* [Text excerpt]:
=== Section Start ===

Area sees rise in criminal activity
Criminal activity has increased in Moose Lake, reported Moose Lake Police Chief Bryce Bogenholm to the Carlton County TRIAD at a meeting in Carlton on Wednesday, November 7.
“It’s the busiest I’ve seen,” Bogenholm said. “We have lots of felony theft cases and controlled drug cases. Methadone, in my opinion, should be an illegal drug. We are inundated with that. It’s still a drug; you can get high with it. Now they have opened up another clinic in Brainerd.”
Methadone is a legal drug used to treat drug addiction. The state subsidizes the clinics, Bogenholm said.
TRIAD is a group of senior citizens, law enforcement and community working together.
Terry Hill, Deputy Chief of the Cloquet Police Department, reported that his department has been busy with Native Mob gang crimes.
“There’s a drug pipeline that comes up I-35, and there is a lot of violence,” he said. “In my 23 years on the department, I don’t recall a time when I’ve seen so much assault with guns, homicides and senseless acts.”
Due to the arrest of 24 Native Mob gang members in January, other members are jockeying for position, said Hill.
“They have to commit an act of violence to be able to move up,” he added. “Killing a police officer is almost godly.”

=== Section End ===

* [Listed entries]:
=== Section Start ===

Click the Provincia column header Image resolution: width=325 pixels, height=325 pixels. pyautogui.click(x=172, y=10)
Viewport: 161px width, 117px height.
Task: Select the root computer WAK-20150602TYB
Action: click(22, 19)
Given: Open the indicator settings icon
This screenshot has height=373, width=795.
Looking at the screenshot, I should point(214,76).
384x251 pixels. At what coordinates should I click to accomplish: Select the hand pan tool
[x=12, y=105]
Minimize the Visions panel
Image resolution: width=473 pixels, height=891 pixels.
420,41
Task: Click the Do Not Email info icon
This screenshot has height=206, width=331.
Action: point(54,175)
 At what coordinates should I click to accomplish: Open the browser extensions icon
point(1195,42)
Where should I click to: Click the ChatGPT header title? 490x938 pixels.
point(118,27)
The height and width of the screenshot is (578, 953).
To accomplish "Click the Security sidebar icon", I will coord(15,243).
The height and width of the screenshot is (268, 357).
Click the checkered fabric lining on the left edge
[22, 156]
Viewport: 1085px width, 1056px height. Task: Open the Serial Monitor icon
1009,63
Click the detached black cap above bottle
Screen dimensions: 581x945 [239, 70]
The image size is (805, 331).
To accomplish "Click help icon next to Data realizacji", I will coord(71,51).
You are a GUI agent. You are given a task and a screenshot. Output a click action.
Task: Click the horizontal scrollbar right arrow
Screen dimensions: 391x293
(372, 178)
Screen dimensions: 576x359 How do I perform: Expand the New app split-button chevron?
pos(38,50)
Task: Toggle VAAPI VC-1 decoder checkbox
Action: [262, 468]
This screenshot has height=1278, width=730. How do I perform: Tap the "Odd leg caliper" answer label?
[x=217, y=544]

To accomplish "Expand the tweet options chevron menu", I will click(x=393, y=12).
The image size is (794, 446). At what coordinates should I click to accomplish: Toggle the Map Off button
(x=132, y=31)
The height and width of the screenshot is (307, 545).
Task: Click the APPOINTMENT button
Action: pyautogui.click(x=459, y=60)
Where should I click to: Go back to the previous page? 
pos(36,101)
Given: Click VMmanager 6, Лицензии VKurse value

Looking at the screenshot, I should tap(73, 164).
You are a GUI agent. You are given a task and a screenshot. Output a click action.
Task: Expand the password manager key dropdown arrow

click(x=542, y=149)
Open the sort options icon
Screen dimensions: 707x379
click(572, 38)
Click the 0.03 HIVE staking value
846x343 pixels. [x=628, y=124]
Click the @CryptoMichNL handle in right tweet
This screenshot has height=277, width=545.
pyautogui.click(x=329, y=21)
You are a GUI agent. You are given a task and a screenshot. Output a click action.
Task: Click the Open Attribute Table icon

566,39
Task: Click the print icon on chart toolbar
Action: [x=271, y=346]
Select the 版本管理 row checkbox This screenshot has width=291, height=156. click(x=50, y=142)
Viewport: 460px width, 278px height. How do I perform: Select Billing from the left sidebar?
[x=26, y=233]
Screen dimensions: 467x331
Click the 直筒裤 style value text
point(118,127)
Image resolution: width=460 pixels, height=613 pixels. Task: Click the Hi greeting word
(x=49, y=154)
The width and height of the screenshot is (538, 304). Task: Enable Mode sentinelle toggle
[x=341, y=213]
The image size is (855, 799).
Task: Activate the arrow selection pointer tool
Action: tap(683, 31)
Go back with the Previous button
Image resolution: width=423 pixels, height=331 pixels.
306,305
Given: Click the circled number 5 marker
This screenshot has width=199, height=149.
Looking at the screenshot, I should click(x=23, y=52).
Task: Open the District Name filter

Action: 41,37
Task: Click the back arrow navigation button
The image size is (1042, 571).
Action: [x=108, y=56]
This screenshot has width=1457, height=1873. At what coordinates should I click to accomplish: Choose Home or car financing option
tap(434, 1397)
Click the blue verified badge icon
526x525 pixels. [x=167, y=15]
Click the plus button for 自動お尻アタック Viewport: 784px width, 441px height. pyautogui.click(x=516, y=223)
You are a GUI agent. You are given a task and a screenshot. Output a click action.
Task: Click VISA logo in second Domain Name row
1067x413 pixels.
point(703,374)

=== Section End ===

* [Problems to work on]:
#1 According to the crime article, how many Native Mob gang members were arrested in January?
#2 Reproduce the stretch of the crime article from "Terry Hill, Deputy" through "position, said Hill." word for word.
#3 Resume the crime article after its final sentence, staying with its subject.
The data has no connection to the crime article.

* [Task answers]:
#1 Twenty-four Native Mob gang members were arrested in January.

#2
Terry Hill, Deputy Chief of the Cloquet Police Department, reported that his department has been busy with Native Mob gang crimes.
“There’s a drug pipeline that comes up I-35, and there is a lot of violence,” he said. “In my 23 years on the department, I don’t recall a time when I’ve seen so much assault with guns, homicides and senseless acts.”
Due to the arrest of 24 Native Mob gang members in January, other members are jockeying for position, said Hill.

#3
Deputy Chief Hill explained that the department had recently lost its drug dog, Tessa.
“We have worked with the Cloquet City Council to purchase another dog, and it was approved at the last meeting,” he said. “We ordered the dog from overseas. A cost of a trained dog is $7,000.”
The department is in the process of raising funds by selling T-shirts with a photo of Tessa.
“A drug dog is a valuable tool,” said Bogenholm. “The handler has to go through extensive training and be recertified periodically.”
A motion was passed to contribute $250 to the fund to purchase another dog.
Bath salts, also known as synthetic marijuana, has been a problem in Moose Lake, reported Bogenholm.
“We had a call last weekend from the hospital,” he added. “A guy that was high on bath salts was flipping out. You never know what they put in them.”
Hill added that an officer in his department had to taze a man several times; he was out of his mind because of the illegal drug.
Bogenholm explained that bath salts aren’t really like the bath salts that one can buy for using in bathing.
“It’s a fine crystal white powder,” he explained. “It’s not really bath salts; they probably use that name so they can sell it. We had some and thought it was cocaine at first.”
It was reported that Colorado and Washington had legalized marijuana for recreational use in the election.
In a question and answer session, Hill answered a question about reading the fine print on agreements online. He said that he recently subscribed to an anti-virus program, and read that the subscription will be automatically renewed every year unless he cancels it.
Purchasing the subscription is often at a reduced rate. Renewals are at the full price, it was pointed out by a person in the group.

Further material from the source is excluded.